» Objective
Return each of the rows below unchanged, character for character, keeping their order.

» Listing
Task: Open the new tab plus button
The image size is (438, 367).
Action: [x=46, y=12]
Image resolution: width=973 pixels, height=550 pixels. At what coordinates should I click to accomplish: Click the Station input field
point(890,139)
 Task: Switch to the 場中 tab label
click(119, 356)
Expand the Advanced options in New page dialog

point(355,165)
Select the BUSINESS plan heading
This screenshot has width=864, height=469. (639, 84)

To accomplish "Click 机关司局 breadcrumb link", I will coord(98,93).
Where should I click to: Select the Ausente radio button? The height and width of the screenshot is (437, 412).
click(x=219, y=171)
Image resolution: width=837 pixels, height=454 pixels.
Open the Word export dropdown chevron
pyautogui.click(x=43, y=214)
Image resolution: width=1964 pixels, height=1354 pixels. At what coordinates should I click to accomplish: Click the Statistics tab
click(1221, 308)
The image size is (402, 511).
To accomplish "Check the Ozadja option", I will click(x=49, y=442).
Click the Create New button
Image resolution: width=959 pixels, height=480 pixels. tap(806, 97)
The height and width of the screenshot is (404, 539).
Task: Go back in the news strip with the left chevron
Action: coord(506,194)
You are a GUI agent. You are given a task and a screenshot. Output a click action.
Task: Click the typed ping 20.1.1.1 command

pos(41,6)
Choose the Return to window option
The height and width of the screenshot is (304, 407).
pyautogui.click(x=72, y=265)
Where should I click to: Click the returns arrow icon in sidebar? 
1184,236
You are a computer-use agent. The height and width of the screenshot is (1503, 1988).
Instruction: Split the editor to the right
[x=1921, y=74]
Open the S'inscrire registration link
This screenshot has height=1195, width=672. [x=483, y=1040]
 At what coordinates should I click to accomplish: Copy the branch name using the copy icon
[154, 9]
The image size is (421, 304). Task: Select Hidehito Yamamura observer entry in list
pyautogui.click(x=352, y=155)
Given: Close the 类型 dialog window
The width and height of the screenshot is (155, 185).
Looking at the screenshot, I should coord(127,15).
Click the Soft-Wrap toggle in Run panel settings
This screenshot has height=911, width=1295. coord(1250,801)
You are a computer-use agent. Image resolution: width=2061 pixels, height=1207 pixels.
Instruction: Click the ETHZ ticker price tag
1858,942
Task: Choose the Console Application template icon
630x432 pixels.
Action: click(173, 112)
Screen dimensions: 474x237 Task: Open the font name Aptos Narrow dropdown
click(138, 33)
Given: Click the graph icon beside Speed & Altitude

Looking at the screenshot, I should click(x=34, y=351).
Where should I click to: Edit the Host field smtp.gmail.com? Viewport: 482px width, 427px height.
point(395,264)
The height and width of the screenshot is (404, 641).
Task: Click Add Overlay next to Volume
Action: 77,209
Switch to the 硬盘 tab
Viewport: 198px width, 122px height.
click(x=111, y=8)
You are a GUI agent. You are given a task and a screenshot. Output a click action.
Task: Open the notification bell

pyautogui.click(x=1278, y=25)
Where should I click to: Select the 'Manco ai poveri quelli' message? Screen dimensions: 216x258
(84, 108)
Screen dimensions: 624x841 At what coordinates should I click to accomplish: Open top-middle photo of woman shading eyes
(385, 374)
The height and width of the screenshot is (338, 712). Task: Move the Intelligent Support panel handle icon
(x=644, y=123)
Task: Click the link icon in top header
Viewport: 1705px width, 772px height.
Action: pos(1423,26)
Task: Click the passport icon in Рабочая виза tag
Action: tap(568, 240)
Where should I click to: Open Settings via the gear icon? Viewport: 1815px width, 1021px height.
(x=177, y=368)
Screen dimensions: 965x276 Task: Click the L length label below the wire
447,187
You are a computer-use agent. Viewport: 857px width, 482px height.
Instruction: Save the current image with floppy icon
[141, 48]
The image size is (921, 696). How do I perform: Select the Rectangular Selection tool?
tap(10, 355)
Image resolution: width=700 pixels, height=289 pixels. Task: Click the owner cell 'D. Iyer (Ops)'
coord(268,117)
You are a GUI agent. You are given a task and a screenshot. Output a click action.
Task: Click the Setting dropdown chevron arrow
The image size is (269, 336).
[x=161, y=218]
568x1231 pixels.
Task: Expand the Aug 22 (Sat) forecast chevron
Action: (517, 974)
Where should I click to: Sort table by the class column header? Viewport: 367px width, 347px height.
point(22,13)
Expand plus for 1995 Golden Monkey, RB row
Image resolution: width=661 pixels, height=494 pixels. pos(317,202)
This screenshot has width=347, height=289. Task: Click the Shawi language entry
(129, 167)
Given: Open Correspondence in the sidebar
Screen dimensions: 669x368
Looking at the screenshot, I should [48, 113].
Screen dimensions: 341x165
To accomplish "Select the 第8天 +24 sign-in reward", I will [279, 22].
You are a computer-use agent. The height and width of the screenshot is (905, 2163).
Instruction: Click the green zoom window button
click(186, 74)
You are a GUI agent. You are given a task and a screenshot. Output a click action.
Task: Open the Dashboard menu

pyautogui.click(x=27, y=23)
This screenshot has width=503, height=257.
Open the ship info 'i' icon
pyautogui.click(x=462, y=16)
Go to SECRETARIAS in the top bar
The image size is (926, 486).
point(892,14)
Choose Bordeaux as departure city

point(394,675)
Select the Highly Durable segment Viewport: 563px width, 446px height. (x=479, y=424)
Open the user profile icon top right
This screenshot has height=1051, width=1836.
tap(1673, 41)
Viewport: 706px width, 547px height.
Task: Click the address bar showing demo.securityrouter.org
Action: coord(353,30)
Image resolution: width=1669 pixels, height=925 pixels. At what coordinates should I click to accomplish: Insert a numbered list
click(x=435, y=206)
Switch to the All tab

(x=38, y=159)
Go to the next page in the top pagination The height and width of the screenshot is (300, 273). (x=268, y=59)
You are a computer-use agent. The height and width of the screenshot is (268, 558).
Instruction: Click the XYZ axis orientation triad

» Solution below
Task: Open the new tab plus button
The image size is (438, 367).
Action: [x=46, y=12]
Image resolution: width=973 pixels, height=550 pixels. At what coordinates should I click to accomplish: Click the Station input field
point(890,139)
 Task: Switch to the 場中 tab label
click(119, 356)
Expand the Advanced options in New page dialog

point(355,165)
Select the BUSINESS plan heading
This screenshot has width=864, height=469. (639, 84)

To accomplish "Click 机关司局 breadcrumb link", I will coord(98,93).
Where should I click to: Select the Ausente radio button? The height and width of the screenshot is (437, 412).
click(x=219, y=171)
Image resolution: width=837 pixels, height=454 pixels.
Open the Word export dropdown chevron
pyautogui.click(x=43, y=214)
Image resolution: width=1964 pixels, height=1354 pixels. At what coordinates should I click to accomplish: Click the Statistics tab
click(1221, 308)
The image size is (402, 511).
To accomplish "Check the Ozadja option", I will click(x=49, y=442).
Click the Create New button
Image resolution: width=959 pixels, height=480 pixels. tap(806, 97)
The height and width of the screenshot is (404, 539).
Task: Go back in the news strip with the left chevron
Action: coord(506,194)
You are a GUI agent. You are given a task and a screenshot. Output a click action.
Task: Click the typed ping 20.1.1.1 command

pos(41,6)
Choose the Return to window option
The height and width of the screenshot is (304, 407).
pyautogui.click(x=72, y=265)
Where should I click to: Click the returns arrow icon in sidebar? 
1184,236
You are a computer-use agent. The height and width of the screenshot is (1503, 1988).
Instruction: Split the editor to the right
[x=1921, y=74]
Open the S'inscrire registration link
This screenshot has height=1195, width=672. [x=483, y=1040]
 At what coordinates should I click to accomplish: Copy the branch name using the copy icon
[154, 9]
The image size is (421, 304). Task: Select Hidehito Yamamura observer entry in list
pyautogui.click(x=352, y=155)
Given: Close the 类型 dialog window
The width and height of the screenshot is (155, 185).
Looking at the screenshot, I should coord(127,15).
Click the Soft-Wrap toggle in Run panel settings
This screenshot has height=911, width=1295. coord(1250,801)
You are a computer-use agent. Image resolution: width=2061 pixels, height=1207 pixels.
Instruction: Click the ETHZ ticker price tag
1858,942
Task: Choose the Console Application template icon
630x432 pixels.
Action: click(173, 112)
Screen dimensions: 474x237 Task: Open the font name Aptos Narrow dropdown
click(138, 33)
Given: Click the graph icon beside Speed & Altitude

Looking at the screenshot, I should click(x=34, y=351).
Where should I click to: Edit the Host field smtp.gmail.com? Viewport: 482px width, 427px height.
point(395,264)
The height and width of the screenshot is (404, 641).
Task: Click Add Overlay next to Volume
Action: 77,209
Switch to the 硬盘 tab
Viewport: 198px width, 122px height.
click(x=111, y=8)
You are a GUI agent. You are given a task and a screenshot. Output a click action.
Task: Open the notification bell

pyautogui.click(x=1278, y=25)
Where should I click to: Select the 'Manco ai poveri quelli' message? Screen dimensions: 216x258
(84, 108)
Screen dimensions: 624x841 At what coordinates should I click to accomplish: Open top-middle photo of woman shading eyes
(385, 374)
The height and width of the screenshot is (338, 712). Task: Move the Intelligent Support panel handle icon
(x=644, y=123)
Task: Click the link icon in top header
Viewport: 1705px width, 772px height.
Action: pos(1423,26)
Task: Click the passport icon in Рабочая виза tag
Action: tap(568, 240)
Where should I click to: Open Settings via the gear icon? Viewport: 1815px width, 1021px height.
(x=177, y=368)
Screen dimensions: 965x276 Task: Click the L length label below the wire
447,187
You are a computer-use agent. Viewport: 857px width, 482px height.
Instruction: Save the current image with floppy icon
[141, 48]
The image size is (921, 696). How do I perform: Select the Rectangular Selection tool?
tap(10, 355)
Image resolution: width=700 pixels, height=289 pixels. Task: Click the owner cell 'D. Iyer (Ops)'
coord(268,117)
You are a GUI agent. You are given a task and a screenshot. Output a click action.
Task: Click the Setting dropdown chevron arrow
The image size is (269, 336).
[x=161, y=218]
568x1231 pixels.
Task: Expand the Aug 22 (Sat) forecast chevron
Action: (517, 974)
Where should I click to: Sort table by the class column header? Viewport: 367px width, 347px height.
point(22,13)
Expand plus for 1995 Golden Monkey, RB row
Image resolution: width=661 pixels, height=494 pixels. pos(317,202)
This screenshot has width=347, height=289. Task: Click the Shawi language entry
(129, 167)
Given: Open Correspondence in the sidebar
Screen dimensions: 669x368
Looking at the screenshot, I should [48, 113].
Screen dimensions: 341x165
To accomplish "Select the 第8天 +24 sign-in reward", I will [279, 22].
You are a computer-use agent. The height and width of the screenshot is (905, 2163).
Instruction: Click the green zoom window button
click(186, 74)
You are a GUI agent. You are given a task and a screenshot. Output a click action.
Task: Open the Dashboard menu

pyautogui.click(x=27, y=23)
This screenshot has width=503, height=257.
Open the ship info 'i' icon
pyautogui.click(x=462, y=16)
Go to SECRETARIAS in the top bar
The image size is (926, 486).
point(892,14)
Choose Bordeaux as departure city

point(394,675)
Select the Highly Durable segment Viewport: 563px width, 446px height. (x=479, y=424)
Open the user profile icon top right
This screenshot has height=1051, width=1836.
tap(1673, 41)
Viewport: 706px width, 547px height.
Task: Click the address bar showing demo.securityrouter.org
Action: coord(353,30)
Image resolution: width=1669 pixels, height=925 pixels. At what coordinates should I click to accomplish: Insert a numbered list
click(x=435, y=206)
Switch to the All tab

(x=38, y=159)
Go to the next page in the top pagination The height and width of the screenshot is (300, 273). (x=268, y=59)
You are a computer-use agent. The height and width of the screenshot is (268, 558).
Instruction: Click the XYZ axis orientation triad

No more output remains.